> [Tasks to complete]
1. In the article below on India's startup IPOs, rewrite the paragraph beginning "A key reason for Indian firms going for IPOs" as a concise bulleted list that keeps its main facts.
2. Reproduce verbatim the passage of the article on India's startup IPOs that opens with the words containing "A key reason" and closes with "companies this year?".
3. Resume the article on India's startup IPOs from the point where its text stops.

Updated: November 16, 2021 7:46:20 am
India’s startup sector has seen a flurry of IPOs in 2021, including that of One97 Communications (Paytm) which recently closed its offering with an issue size of Rs 18,300 crore making it the largest ever IPO of an Indian company. Other major IPOs announced in 2021 include those of Food aggregator Zomato, online insurance broker Policy Bazaar, online pharmacy PharmEasy and fashion retail company Nykaa.
What is the emerging the trend on IPOs in India, and how has the regulatory framework been changed to enable easier listing for tech startups?
Why are so many tech startups going for IPOs?
A key reason for Indian firms going for IPOs is the perception of a large appetite for investment in India’s tech firms among global institutional investors. Paytm CEO Vijay Shekhar Sharma said in a recent press conference that international investors are looking to invest in Indian startups through both public offerings and private investments. Companies are also looking to leverage stock markets that are bullish about a strong recovery from the pandemic to secure enough capital for expansion plans for a longer timeframe preferring IPOs to further investments from existing shareholders. The Sensex, which closed at 60,687 on Friday, crossed the 61,000 mark for the first time in October and is trading at 40 per cent over year-ago levels.
How has the response been to public offerings of tech companies this year?
Among the recent offerings, while Paytm’s IPO was subscribed 1.89 times, that of FSN E-Commerce Ventures (the company behind Nykaa) was subscribed more than 82 times at the end of its final day of bidding. The profit-making cosmetics company listed on the bourses at a 79.4% premium to the IPO price of Rs 1,125. Insurance-tech company Policybazaar’s parent firm PB Fintech saw its offering being oversubscribed by 16.6 times on the final day of bidding on November 3.
How should investors assess the IPOs on offer?

> [Records supplied]

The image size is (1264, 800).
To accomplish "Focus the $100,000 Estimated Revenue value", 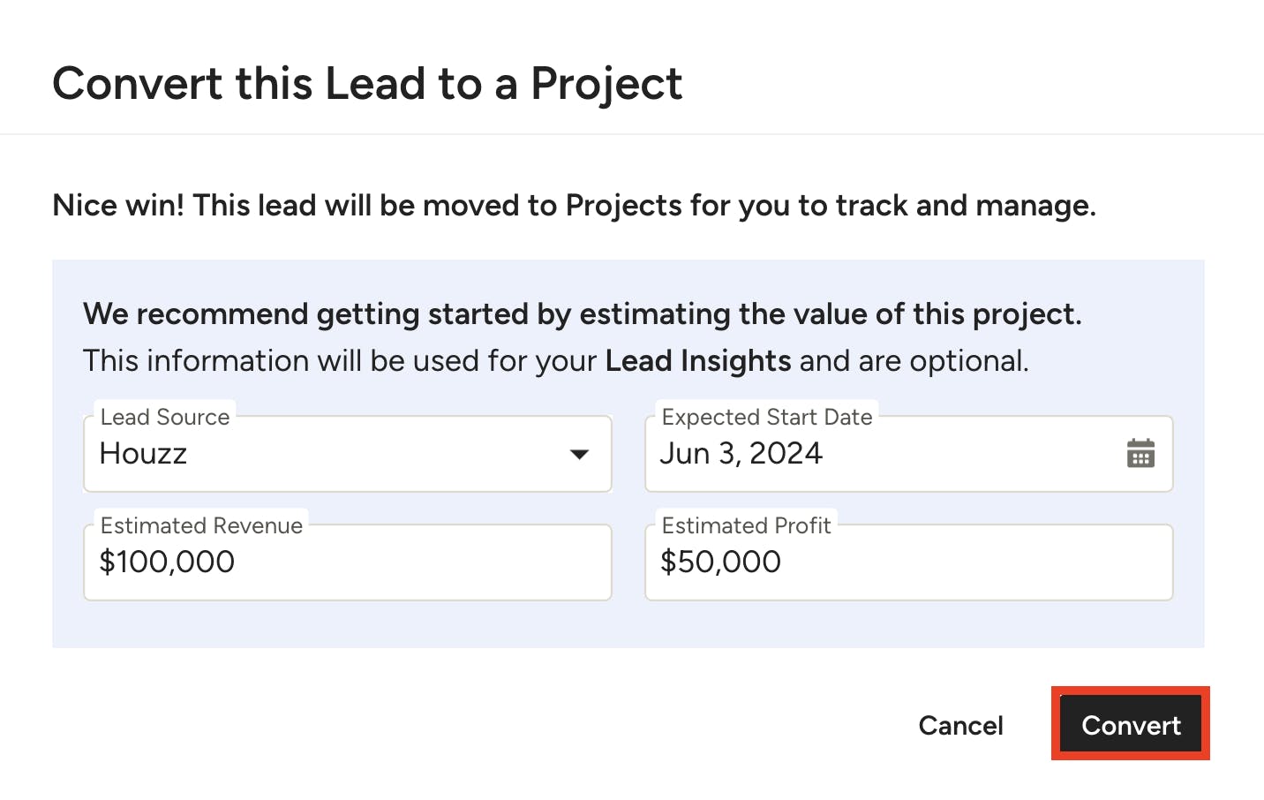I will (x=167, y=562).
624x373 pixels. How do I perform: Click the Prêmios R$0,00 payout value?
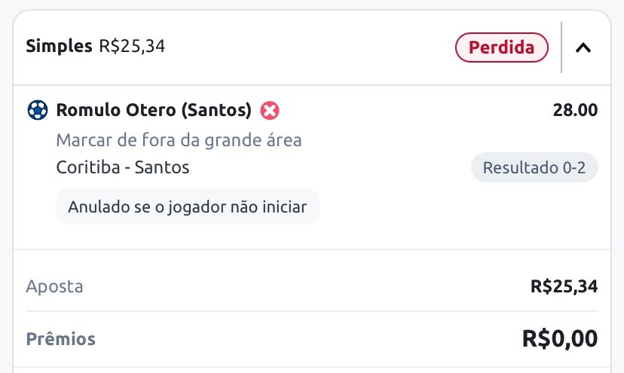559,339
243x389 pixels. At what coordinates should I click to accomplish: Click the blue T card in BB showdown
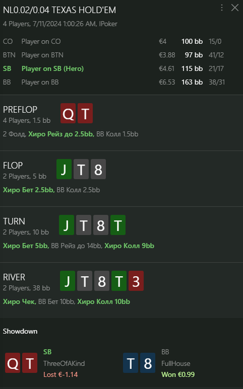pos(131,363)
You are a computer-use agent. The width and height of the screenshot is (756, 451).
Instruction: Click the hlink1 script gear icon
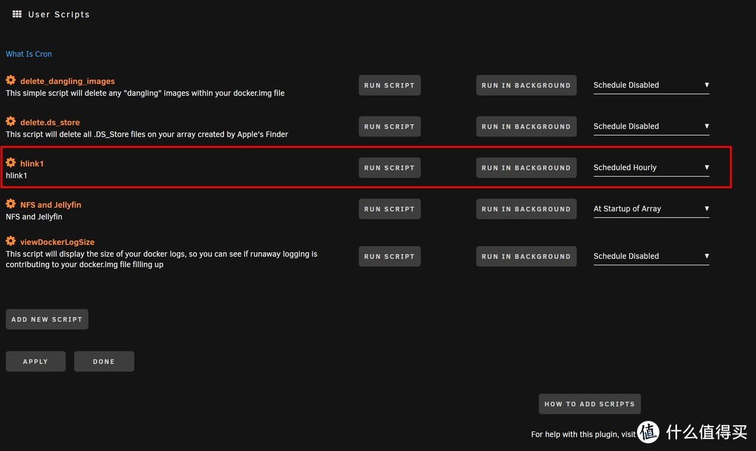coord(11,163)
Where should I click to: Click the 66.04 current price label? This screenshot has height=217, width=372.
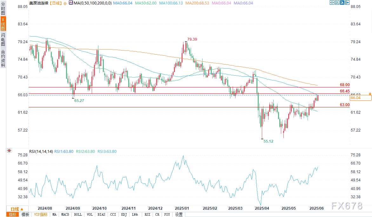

> [Outputs in order]
1.
- A key reason Indian firms are pursuing IPOs is the perceived large appetite among global institutional investors for India's tech companies.
- Paytm CEO Vijay Shekhar Sharma recently said at a press conference that international investors want to invest in Indian startups through both public offerings and private investments.
- Companies are taking advantage of stock markets that are bullish about a strong pandemic recovery. They aim to secure enough capital for longer-term expansion plans and prefer IPOs to further investment from existing shareholders.
- The Sensex closed at 60,687 on Friday. It crossed 61,000 for the first time in October and is trading 40 percent above year-ago levels.

2.
A key reason for Indian firms going for IPOs is the perception of a large appetite for investment in India’s tech firms among global institutional investors. Paytm CEO Vijay Shekhar Sharma said in a recent press conference that international investors are looking to invest in Indian startups through both public offerings and private investments. Companies are also looking to leverage stock markets that are bullish about a strong recovery from the pandemic to secure enough capital for expansion plans for a longer timeframe preferring IPOs to further investments from existing shareholders. The Sensex, which closed at 60,687 on Friday, crossed the 61,000 mark for the first time in October and is trading at 40 per cent over year-ago levels.
How has the response been to public offerings of tech companies this year?

3.
Research analysts say that each startup should be seen as a separate business and investors should not see them as belonging to one basket. “Tech companies or startups have to be seen from the larger perspective of how wide their business opportunity is and what they can do in future,” said the research head of a leading brokerage firm. Investment experts also say that investors should carefully evaluate fintech companies going for IPOs as banks have also enhanced their digital presence and have done technology upgrades. “For companies that have not been able to clearly define their business model and keep changing their focus, investors need to practice caution,” said a senior official with a financial services firm.
How has the regulatory environment encouraged startups to go for IPOs?
The Securities and Exchange Board of India (SEBI) has relaxed a number of norms to make it easier for startups to get listed on Indian exchanges. Earlier this year, SEBI reduced the time that early stage investors need to hold 25 per cent of the pre-issue capital to one years from two years earlier. SEBI also amended regulations which previously barred startups that are going public from making discretionary allotments to allow startups to allocate up to 60% of the issue size of the IPO to an eligible investor subject to a lock-in period of 30 days on such shares.